#### INSTRUCTIONS FOR THE TASK:
No pictures should be carried over. Output all other parts of the entries verbatim.

Segment Start: DATASET

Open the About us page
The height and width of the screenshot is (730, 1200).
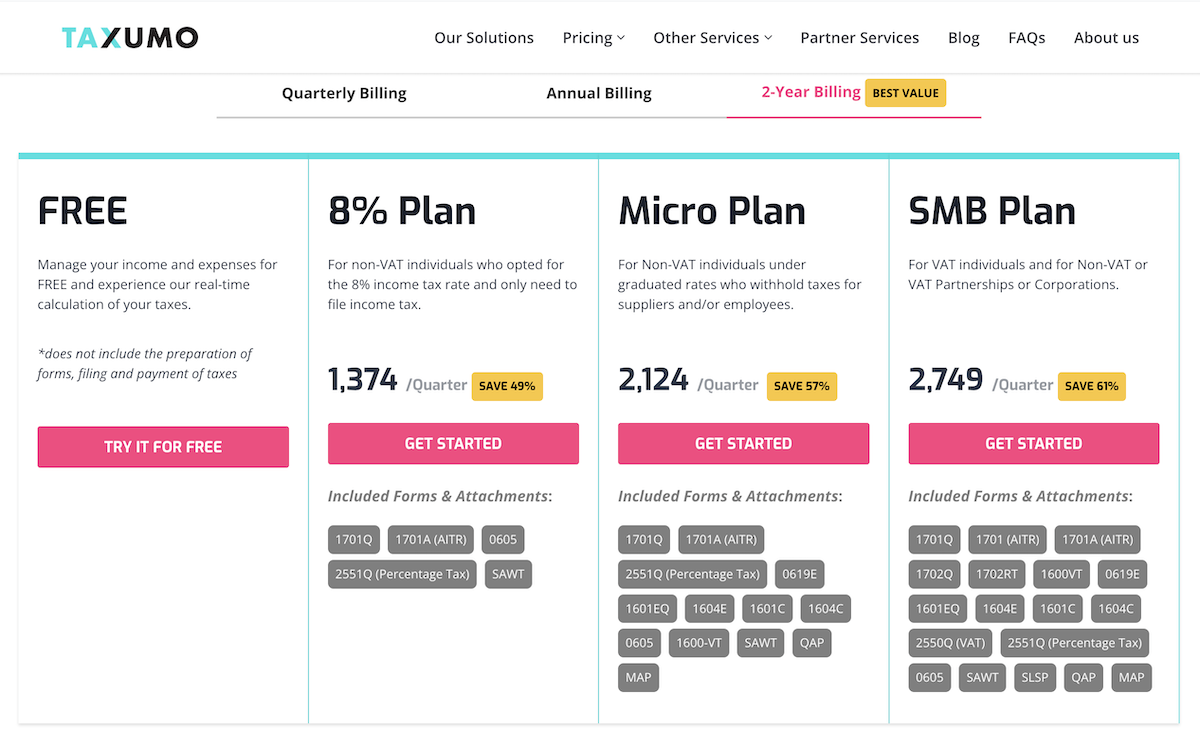tap(1106, 37)
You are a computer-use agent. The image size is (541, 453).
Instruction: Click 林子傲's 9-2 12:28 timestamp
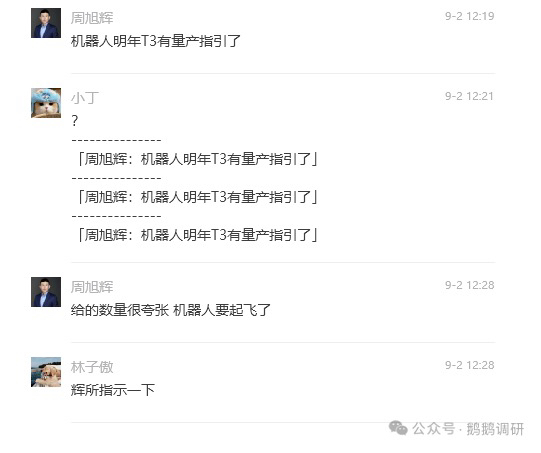tap(470, 365)
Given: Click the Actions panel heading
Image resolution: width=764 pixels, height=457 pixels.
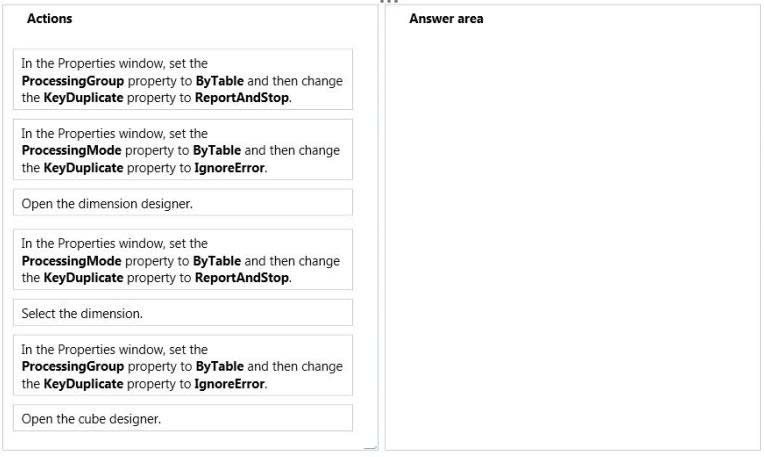Looking at the screenshot, I should pos(50,19).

Segment End: DATASET

#### FINISHED EXERCISE:
Open the About us page
The height and width of the screenshot is (730, 1200).
tap(1106, 37)
You are a computer-use agent. The image size is (541, 453).
Instruction: Click 林子傲's 9-2 12:28 timestamp
tap(470, 365)
Given: Click the Actions panel heading
Image resolution: width=764 pixels, height=457 pixels.
Looking at the screenshot, I should pos(50,19).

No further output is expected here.